2.      CHECK THE APPROPRIATE BOX IF A MEMBER OF A GROUP*
        (a)[x]
        (b)[ ]

3.      SEC USE ONLY


4.      CITIZENSHIP OR PLACE OF ORGANIZATION

        United States

NUMBER OF SHARES BENEFICIALLY OWNED BY EACH REPORTING PERSON WITH

5.      SOLE VOTING POWER

             0

6.      SHARED VOTING POWER

            779,989

7.      SOLE DISPOSITIVE POWER

              0

8.      SHARED DISPOSITIVE POWER

            779,989

9.      AGGREGATE AMOUNT BENEFICIALLY OWNED BY EACH REPORTING PERSON

            779,989

10.      CHECK BOX IF THE AGGREGATE AMOUNT IN ROW (9)
         EXCLUDES CERTAIN SHARES*   [   ]

11.      PERCENT OF CLASS REPRESENTED BY AMOUNT IN ROW (9)

            5.04%

12.     TYPE OF REPORTING PERSON*

            IN

                      *SEE INSTRUCTIONS BEFORE FILLING OUT!





1.      NAME OF REPORTING PERSONS
        I.R.S. IDENTIFICATION NOS. OF ABOVE PERSONS (ENTITIES ONLY)

                Steadfast Capital Management LLC

2.       CHECK THE APPROPRIATE BOX IF A MEMBER OF A GROUP*
         (a)[x]
         (b)[ ]

3.      SEC USE ONLY

4.      CITIZENSHIP OR PLACE OF ORGANIZATION

                Delaware

NUMBER OF SHARES BENEFICIALLY OWNED BY EACH REPORTING PERSON WITH

5.      SOLE VOTING POWER

                0

6.      SHARED VOTING POWER

                642,269

7.      SOLE DISPOSITIVE POWER

                0

8.      SHARED DISPOSITIVE POWER

                642,269

9.      AGGREGATE AMOUNT BENEFICIALLY OWNED BY EACH REPORTING PERSON

                642,269

10.     CHECK BOX IF THE AGGREGATE AMOUNT IN ROW (9)
        EXCLUDES CERTAIN SHARES* [ ]

11.     PERCENT OF CLASS REPRESENTED BY AMOUNT IN ROW (9)

                4.15%

12.     TYPE OF REPORTING PERSON*

                OO

                      *SEE INSTRUCTIONS BEFORE FILLING OUT!




1.      NAME OF REPORTING PERSONS
        I.R.S. IDENTIFICATION NOS. OF ABOVE PERSONS (ENTITIES ONLY)

                Steadfast Advisors LLC

2.       CHECK THE APPROPRIATE BOX IF A MEMBER OF A GROUP*
         (a)[x]
         (b)[ ]

3.      SEC USE ONLY

4.      CITIZENSHIP OR PLACE OF ORGANIZATION

                Delaware

NUMBER OF SHARES BENEFICIALLY OWNED BY EACH REPORTING PERSON WITH

5.      SOLE VOTING POWER

                 0

6.      SHARED VOTING POWER

                 137,720

7.      SOLE DISPOSITIVE POWER

                 0

8.      SHARED DISPOSITIVE POWER

                137,720

9.      AGGREGATE AMOUNT BENEFICIALLY OWNED BY EACH REPORTING PERSON

                 137,720

10.      CHECK BOX IF THE AGGREGATE AMOUNT IN ROW (9)
         EXCLUDES CERTAIN SHARES* [  ]

11.     PERCENT OF CLASS REPRESENTED BY AMOUNT IN ROW (9)

                0.89%

12.     TYPE OF REPORTING PERSON*

                OO


                      *SEE INSTRUCTIONS BEFORE FILLING OUT!

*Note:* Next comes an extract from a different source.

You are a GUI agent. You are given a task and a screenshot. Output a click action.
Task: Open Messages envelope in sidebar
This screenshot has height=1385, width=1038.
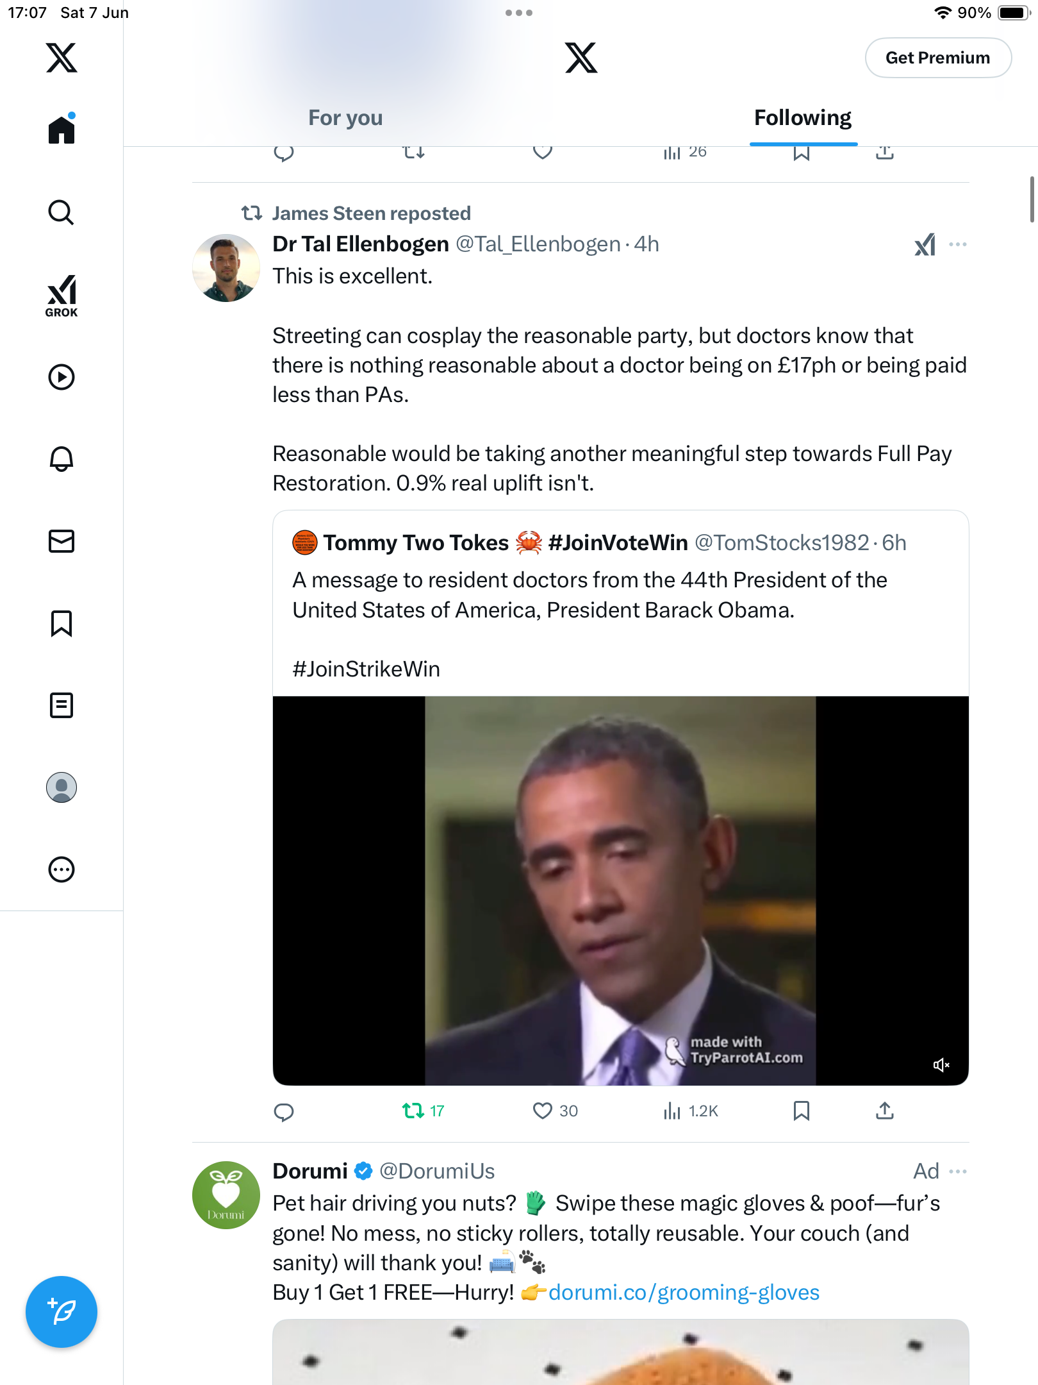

1       NAME OF REPORTING PERSONS
        I.R.S. IDENTIFICATION NOS. OF ABOVE PERSONS (ENTITIES ONLY)

                Steadfast Capital, L.P.

2.      CHECK THE APPROPRIATE BOX IF A MEMBER OF A GROUP*
        (a)[x]
        (b)[ ]

3.      SEC USE ONLY

4.      CITIZENSHIP OR PLACE OF ORGANIZATION

                Delaware

NUMBER OF SHARES BENEFICIALLY OWNED BY EACH REPORTING PERSON WITH

5.      SOLE VOTING POWER

                0

6.      SHARED VOTING POWER

                137,720

7.      SOLE DISPOSITIVE POWER

                0

8.      SHARED DISPOSITIVE POWER

                137,720

9.      AGGREGATE AMOUNT BENEFICIALLY OWNED BY EACH REPORTING PERSON

                137,720

10.     CHECK BOX IF THE AGGREGATE AMOUNT IN ROW (9)
        EXCLUDES CERTAIN SHARES* [  ]

11.     PERCENT OF CLASS REPRESENTED BY AMOUNT IN ROW (9)

                0.89%

12.     TYPE OF REPORTING PERSON*

                PN

                      *SEE INSTRUCTIONS BEFORE FILLING OUT!




1.      NAME OF REPORTING PERSONS
        I.R.S. IDENTIFICATION NOS. OF ABOVE PERSONS (ENTITIES ONLY)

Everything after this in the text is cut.